Belarusian ice hockey player (born 1998)

Yegor Alexandrovich Sharangovich (Ягор Аляксандравіч Шаранговіч, Егор Александрович Шарангович; born 6 June 1998) is a Belarusian professional ice hockey player who is a forward for the Calgary Flames of the National Hockey League (NHL). He was drafted by the New Jersey Devils, 141st overall, in the 2018 NHL entry draft, and made his NHL debut in 2020. Prior to joining the Devils Sharangovich played two seasons with Dinamo Minsk of the Kontinental Hockey League, as well as two seasons in the American Hockey League. Internationally Sharangovich has played for the Belarusian national team at both the junior and senior level, including four World Championships.

==Playing career==

===Early years===
Sharangovich played as a youth in his native Belarus, with Dinamo-Raubichi Minsk at the under-20 level and also the second tier Vysshaya Liga as an affiliate to top Belarusian club, HC Dinamo Minsk of the Kontinental Hockey League (KHL). His development was noticed in North America, as he was drafted 252nd overall by the Youngstown Phantoms of the 2017 USHL Entry Draft.
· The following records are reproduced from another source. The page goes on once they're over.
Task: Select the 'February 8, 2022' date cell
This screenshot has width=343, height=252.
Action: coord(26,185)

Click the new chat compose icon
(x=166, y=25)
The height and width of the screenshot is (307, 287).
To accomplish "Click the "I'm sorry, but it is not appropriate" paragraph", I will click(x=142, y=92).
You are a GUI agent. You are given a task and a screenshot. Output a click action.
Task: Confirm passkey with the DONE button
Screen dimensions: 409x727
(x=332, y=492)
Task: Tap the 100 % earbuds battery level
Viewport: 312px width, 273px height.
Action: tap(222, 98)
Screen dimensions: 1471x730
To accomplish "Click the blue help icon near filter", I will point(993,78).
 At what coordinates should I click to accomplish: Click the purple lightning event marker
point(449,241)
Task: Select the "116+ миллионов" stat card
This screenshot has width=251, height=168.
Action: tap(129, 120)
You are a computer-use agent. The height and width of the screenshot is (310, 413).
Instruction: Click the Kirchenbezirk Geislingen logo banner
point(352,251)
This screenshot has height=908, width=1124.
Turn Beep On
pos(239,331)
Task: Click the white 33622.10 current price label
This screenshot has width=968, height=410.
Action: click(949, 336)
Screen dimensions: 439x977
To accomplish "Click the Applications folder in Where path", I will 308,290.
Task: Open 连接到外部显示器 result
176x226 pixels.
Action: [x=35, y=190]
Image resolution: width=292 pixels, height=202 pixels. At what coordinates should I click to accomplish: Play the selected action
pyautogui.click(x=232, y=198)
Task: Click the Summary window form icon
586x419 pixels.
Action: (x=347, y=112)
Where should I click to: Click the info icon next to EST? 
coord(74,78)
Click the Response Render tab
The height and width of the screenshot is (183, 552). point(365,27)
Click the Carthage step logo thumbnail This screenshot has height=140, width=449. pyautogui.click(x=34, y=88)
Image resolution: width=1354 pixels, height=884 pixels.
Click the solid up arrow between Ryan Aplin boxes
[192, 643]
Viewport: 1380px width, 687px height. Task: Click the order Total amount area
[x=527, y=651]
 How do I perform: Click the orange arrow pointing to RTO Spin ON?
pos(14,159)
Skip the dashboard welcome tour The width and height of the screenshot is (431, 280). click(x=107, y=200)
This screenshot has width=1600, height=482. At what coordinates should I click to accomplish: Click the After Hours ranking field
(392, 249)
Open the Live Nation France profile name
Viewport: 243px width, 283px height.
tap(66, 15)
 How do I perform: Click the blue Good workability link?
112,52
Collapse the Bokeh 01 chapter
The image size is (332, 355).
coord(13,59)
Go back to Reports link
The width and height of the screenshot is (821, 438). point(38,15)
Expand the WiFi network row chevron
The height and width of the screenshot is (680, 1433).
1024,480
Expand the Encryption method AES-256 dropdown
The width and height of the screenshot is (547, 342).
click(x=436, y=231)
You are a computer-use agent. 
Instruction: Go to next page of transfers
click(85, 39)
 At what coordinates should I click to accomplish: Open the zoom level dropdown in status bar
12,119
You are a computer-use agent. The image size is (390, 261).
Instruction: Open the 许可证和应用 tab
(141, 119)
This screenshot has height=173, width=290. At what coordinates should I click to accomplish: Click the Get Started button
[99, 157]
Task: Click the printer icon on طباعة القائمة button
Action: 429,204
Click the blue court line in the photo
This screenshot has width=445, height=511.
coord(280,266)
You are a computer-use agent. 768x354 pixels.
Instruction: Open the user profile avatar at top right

Opting to remain in Belarus, Sharangovich made his debut with Dinamo Minsk during the 2017–18 season appearing in 47 games as a rookie, collecting 4 goals and 12 points. After being passed over in previous drafts, Sharangovich was selected as an overage pick by the New Jersey Devils in the fifth-round, 141st overall, of the 2018 NHL entry draft.

===North America and COVID season===
Following the NHL draft, Sharangovich agreed to a three-year, entry-level contract with the Devils on 19 July 2018. After participating in the Devils training camp, Sharangovich was reassigned to their American Hockey League (AHL) affiliate, the Binghamton Devils, to start the 2018–19 season. Upon joining the Devils, he scored his first North American professional goal on 10 October 2018 against the Hartford Wolf Pack. Sharangovich continued to improve throughout the season and quickly tallied eight goals and five assists through 36 games while also playing on the Devils penalty kill unit.

With the 2020–21 season to be delayed due to the COVID-19 pandemic, on 16 July 2020, Sharangovich opted to return to Dinamo Minsk on loan from the Devils, and play in the KHL until the resumption of the North American season. Returning to the Devils on the commencement of the season, on 16 January 2021, Sharangovich scored his first NHL goal against the Boston Bruins' Jaroslav Halák. The goal was the overtime winner in a 2–1 Devils win.

During the season, on April 2, 2022, Sharangovich scored his first hat trick against the Florida Panthers.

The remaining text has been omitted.